| PROBLEMS TO WORK ON |
1 > Can you write out the prostatic stent passage word for word, everything from "The use of the temporary prostatic urethral stent provided" down to "definitive surgical management."?
2 > Could you go on with the text about the Spanner™ prostatic urethral stent, starting after its final sentence?

| STUDY TEXT |
The use of the temporary prostatic urethral stent provided a good provocative test that enabled patients to experience what their voiding status would be if they were to undergo definitive surgical management.

Office evaluation of male patients with lower urinary tract symptoms. — Shahin Tabatabaei, Saman Shafaat Talab, Mahdi Zangi, Henry H. Woo. Current Urology, September, 2012


In the last few years we have been using Spanner™ as a diagnostic tool in patients with urinary retention. Patients with urinary retention who also have detrusor hypo-contractility are particularly challenging to manage. The conventional management is to perform a pressure-flow study or cystometric study, sometimes with cystoscophic evaluation. Detrusor hypo-contractility in the presence of bladder outlet obstruction poses a management challenge. The outcome of surgical intervention to unobstruct the bladder outlet is not predictable. The use of the temporary prostatic urethral stent, Spanner™, has helped us evaluate the detrusor function independent of bladder outlet obstruction. The experience with this approach is so encouraging that bypassing expensive urodynamic studies, and utilizing cystoscopy and Spanner™ placement instead, is under consideration. If patients with urinary retention are able to successfully empty their bladder with Spanner™, they have a very high chance of responding successfully to a debulking prostate surgery. Spanner™ malfunction and migration are, however, some issues that need improvement.

| DATASET EXCERPTS |
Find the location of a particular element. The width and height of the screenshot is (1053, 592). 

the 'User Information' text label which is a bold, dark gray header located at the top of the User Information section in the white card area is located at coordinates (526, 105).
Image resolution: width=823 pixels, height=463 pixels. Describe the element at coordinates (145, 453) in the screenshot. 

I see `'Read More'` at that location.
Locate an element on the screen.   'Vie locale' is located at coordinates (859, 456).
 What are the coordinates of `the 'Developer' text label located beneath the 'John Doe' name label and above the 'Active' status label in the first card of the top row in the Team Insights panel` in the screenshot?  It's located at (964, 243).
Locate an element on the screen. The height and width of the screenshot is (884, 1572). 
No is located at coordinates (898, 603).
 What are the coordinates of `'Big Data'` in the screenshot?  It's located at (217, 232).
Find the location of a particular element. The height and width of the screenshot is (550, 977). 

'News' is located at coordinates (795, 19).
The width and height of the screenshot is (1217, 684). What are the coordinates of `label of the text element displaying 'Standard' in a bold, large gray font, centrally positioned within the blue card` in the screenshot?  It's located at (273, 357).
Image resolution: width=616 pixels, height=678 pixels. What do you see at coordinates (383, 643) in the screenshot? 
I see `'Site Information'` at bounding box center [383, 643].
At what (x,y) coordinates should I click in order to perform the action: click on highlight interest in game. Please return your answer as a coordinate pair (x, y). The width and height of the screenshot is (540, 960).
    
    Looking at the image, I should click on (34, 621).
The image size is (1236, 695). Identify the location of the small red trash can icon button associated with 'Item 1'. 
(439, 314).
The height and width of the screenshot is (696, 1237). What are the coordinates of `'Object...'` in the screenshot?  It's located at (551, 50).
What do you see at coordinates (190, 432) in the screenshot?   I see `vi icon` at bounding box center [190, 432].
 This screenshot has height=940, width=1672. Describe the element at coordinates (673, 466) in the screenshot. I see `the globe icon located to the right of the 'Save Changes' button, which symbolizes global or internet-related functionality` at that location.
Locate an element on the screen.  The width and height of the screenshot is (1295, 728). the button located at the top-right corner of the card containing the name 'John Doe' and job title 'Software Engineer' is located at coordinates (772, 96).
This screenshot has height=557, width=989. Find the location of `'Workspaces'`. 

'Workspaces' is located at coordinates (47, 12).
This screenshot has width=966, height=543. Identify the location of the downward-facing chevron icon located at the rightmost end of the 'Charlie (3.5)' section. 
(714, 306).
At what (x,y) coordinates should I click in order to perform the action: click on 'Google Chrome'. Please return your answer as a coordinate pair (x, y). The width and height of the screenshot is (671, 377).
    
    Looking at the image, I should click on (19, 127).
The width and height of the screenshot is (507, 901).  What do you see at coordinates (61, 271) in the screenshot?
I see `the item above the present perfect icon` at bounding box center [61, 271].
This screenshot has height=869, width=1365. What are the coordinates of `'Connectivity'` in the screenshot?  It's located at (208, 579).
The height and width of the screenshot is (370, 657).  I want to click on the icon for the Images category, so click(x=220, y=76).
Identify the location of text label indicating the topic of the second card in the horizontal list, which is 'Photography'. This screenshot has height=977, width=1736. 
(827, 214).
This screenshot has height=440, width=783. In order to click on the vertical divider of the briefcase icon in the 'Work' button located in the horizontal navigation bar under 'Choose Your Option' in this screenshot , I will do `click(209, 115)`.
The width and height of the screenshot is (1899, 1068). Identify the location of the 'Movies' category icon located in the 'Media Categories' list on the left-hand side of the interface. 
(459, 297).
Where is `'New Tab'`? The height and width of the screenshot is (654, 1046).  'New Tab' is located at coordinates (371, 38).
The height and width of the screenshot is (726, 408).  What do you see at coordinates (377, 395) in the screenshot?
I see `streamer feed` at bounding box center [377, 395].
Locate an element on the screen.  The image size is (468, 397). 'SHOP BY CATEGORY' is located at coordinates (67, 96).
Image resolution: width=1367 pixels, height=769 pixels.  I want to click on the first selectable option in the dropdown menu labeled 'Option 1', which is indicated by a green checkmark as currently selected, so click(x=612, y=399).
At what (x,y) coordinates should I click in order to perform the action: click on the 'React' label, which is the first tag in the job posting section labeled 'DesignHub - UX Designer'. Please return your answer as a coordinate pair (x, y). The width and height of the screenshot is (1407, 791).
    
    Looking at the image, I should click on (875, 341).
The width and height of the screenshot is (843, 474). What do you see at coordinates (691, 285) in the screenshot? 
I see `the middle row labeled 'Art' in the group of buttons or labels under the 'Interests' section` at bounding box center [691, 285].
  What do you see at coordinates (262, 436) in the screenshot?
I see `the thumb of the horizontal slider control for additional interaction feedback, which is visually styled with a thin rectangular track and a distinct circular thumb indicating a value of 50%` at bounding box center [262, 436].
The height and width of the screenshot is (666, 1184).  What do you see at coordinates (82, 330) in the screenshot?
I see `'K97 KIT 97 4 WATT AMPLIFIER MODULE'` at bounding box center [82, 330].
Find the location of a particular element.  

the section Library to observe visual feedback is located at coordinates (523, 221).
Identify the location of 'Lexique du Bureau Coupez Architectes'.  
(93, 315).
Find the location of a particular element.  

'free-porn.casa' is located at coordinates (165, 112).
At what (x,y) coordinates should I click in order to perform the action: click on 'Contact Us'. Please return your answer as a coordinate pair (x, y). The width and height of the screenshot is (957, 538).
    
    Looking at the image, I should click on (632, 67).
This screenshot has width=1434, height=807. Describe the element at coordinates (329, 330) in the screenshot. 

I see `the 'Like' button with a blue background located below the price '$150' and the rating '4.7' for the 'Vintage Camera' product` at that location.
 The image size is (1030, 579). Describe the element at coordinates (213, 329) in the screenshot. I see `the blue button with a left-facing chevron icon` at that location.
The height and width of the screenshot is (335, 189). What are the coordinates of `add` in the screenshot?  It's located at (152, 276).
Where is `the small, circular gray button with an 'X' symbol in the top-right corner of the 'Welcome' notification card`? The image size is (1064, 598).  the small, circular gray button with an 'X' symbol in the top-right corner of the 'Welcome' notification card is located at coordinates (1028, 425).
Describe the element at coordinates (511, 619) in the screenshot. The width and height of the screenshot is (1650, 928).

| OUTPUTS IN ORDER |
1 >
The use of the temporary prostatic urethral stent provided a good provocative test that enabled patients to experience what their voiding status would be if they were to undergo definitive surgical management.

2 >
Temporary Prostatic Stent Shows Decreased Rates Of Bacterial Colonization Versus Foley Catheter: A Comparative Review Of Eight Studies. — Neal D. Shore, Martin K. Dineen, Mark J. Saslawsky, Jeffrey H. Lumerman, Karyn J. Steere, Alberto P. Corica. Presented at the American Urological Association (AUA) 2010 Annual Scientific Meeting, San Francisco, CA, May 2010.


Using Kunin and McCormick’s landmark article, the rate of bacterial colonization at 7 days for men wearing a Foley catheter is 17.4%. At 14 days, the number increases to 52.7%. We evaluate the rate of colonization of a temporary prostatic stent, an alternative to catheterization for men with obstructed prostates.


A literature review was conducted to supplement Kunin and derive valid sources of colonization rates to use as comparators to rates documented in the US IDE trial of The Spanner™ temporary stent for the prostate. Terminology was analyzed to insure comparisons were drawn only when definitions were identical to the IDE trial. Studies were further eliminated if the catheter was in place for ≤ 7 days since the stent’s indication is for longer-term use, ≤ 30 days. Since 4 meta-analyses describing trials of Foley catheters with antimicrobial coatings find no effect of the coating on colonization rate in men and insufficient evidence that systemic antibiotics impact the rate, article selection for this review was not restricted on the basis of gender or systemic antimicrobial use. Six studies identified via the meta-analyses plus Kunin were found to be applicable for comparison to the stent data. All studies utilized a standardized definition of a colony count of ≥ 105 colony-forming units per ml to refer to a positive event. All studies excluded patients with positive colonization prior to device insertion to allow direct comparison of “clean” patients across all studies. Colonization data for 676 patients wearing a Foley catheter were available from Kunin, segregated by gender and use of systemic antibiotics. Six other studies provided 779 patients. The IDE trial consisted of 100 men. Weighted means were used to account for the sample size differences among the studies.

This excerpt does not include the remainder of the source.